Task: Read through the data, and wherever a line holds the word "Glutathione", write that line out.

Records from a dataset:
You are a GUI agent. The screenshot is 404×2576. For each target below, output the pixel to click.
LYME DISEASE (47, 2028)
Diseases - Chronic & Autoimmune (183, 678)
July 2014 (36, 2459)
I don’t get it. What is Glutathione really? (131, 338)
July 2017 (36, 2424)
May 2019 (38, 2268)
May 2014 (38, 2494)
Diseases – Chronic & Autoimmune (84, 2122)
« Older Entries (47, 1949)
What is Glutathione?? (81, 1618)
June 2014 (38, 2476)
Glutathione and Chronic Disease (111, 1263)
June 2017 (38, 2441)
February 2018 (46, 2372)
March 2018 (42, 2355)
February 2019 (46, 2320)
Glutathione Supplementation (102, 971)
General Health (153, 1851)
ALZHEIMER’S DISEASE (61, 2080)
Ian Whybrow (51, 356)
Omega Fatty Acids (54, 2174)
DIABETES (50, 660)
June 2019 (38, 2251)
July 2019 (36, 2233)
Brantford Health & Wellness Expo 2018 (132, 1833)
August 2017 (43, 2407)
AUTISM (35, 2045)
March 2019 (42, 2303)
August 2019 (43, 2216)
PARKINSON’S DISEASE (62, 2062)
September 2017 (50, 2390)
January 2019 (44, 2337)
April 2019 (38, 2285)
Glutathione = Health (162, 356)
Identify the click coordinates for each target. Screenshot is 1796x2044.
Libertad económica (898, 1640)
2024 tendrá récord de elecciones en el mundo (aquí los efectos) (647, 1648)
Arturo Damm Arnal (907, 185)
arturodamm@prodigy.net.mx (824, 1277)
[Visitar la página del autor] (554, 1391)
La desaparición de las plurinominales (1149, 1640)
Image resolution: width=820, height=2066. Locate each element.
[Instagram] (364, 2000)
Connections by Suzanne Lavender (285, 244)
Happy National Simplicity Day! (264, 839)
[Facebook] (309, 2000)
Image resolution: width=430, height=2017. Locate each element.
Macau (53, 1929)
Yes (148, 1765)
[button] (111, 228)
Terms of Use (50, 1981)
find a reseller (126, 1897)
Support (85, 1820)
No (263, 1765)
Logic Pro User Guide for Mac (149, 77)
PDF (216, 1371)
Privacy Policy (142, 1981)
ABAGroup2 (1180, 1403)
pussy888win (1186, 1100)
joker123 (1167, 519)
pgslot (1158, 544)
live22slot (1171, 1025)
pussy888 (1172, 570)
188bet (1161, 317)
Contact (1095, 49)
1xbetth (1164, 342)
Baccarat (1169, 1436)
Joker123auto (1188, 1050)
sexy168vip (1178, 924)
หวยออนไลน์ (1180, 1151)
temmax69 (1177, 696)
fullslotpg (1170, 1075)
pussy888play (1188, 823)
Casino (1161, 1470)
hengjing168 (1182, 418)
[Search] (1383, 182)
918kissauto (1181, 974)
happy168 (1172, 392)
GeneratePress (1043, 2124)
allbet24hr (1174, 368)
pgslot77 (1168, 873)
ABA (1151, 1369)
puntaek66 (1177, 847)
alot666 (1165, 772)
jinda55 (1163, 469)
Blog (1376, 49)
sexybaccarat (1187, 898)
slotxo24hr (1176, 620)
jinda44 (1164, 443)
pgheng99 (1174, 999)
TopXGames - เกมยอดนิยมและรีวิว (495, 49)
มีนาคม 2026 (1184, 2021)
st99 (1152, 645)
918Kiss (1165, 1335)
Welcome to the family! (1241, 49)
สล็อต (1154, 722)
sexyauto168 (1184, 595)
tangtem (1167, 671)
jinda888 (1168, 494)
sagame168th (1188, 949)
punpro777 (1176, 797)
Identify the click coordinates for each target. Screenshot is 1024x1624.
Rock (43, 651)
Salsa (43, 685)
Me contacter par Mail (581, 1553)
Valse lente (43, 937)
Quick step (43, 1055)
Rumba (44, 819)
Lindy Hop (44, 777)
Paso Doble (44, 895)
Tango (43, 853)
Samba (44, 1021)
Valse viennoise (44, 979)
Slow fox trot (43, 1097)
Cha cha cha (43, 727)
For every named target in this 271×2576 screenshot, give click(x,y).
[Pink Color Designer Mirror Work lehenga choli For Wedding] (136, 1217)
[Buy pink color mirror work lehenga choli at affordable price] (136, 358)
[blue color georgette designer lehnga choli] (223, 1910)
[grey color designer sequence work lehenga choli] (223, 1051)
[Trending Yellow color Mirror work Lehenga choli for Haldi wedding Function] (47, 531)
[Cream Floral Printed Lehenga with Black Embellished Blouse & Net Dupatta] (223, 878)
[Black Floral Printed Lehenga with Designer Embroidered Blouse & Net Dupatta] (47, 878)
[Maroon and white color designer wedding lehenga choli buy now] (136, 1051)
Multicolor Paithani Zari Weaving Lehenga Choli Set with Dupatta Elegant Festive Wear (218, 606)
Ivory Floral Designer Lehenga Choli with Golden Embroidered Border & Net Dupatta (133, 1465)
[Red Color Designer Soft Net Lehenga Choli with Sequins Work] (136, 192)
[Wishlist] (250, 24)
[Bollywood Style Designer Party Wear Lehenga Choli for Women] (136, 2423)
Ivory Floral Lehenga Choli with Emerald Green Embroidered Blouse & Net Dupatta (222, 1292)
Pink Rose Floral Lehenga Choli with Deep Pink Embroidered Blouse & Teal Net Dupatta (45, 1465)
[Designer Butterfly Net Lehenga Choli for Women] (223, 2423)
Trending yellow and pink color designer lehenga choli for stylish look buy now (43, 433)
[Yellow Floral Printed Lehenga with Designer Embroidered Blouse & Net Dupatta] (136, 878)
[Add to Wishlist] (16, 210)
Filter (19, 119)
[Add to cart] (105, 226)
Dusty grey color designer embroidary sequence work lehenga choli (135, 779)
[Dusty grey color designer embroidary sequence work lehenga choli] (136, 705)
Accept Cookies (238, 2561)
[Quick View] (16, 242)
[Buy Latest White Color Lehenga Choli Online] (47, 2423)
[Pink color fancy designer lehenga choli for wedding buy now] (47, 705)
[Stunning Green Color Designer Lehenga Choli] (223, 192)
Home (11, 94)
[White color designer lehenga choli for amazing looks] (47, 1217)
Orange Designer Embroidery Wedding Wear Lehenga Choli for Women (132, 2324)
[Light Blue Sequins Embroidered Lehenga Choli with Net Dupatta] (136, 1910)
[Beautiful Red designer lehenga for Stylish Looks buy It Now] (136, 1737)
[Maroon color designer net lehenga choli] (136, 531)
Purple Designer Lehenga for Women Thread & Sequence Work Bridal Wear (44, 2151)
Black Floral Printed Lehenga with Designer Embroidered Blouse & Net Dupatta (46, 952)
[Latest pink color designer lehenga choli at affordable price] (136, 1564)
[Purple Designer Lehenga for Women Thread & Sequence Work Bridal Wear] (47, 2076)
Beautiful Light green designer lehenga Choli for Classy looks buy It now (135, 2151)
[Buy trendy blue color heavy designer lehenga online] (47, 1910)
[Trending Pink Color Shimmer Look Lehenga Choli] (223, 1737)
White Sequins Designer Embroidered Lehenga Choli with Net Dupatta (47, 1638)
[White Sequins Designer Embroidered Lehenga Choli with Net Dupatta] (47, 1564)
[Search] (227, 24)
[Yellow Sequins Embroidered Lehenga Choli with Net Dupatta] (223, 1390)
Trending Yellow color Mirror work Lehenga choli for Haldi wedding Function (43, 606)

Output of the exercise:
I don’t get it. What is Glutathione really? (131, 338)
What is Glutathione?? (81, 1618)
Glutathione and Chronic Disease (111, 1263)
Glutathione Supplementation (102, 971)
Glutathione = Health (162, 356)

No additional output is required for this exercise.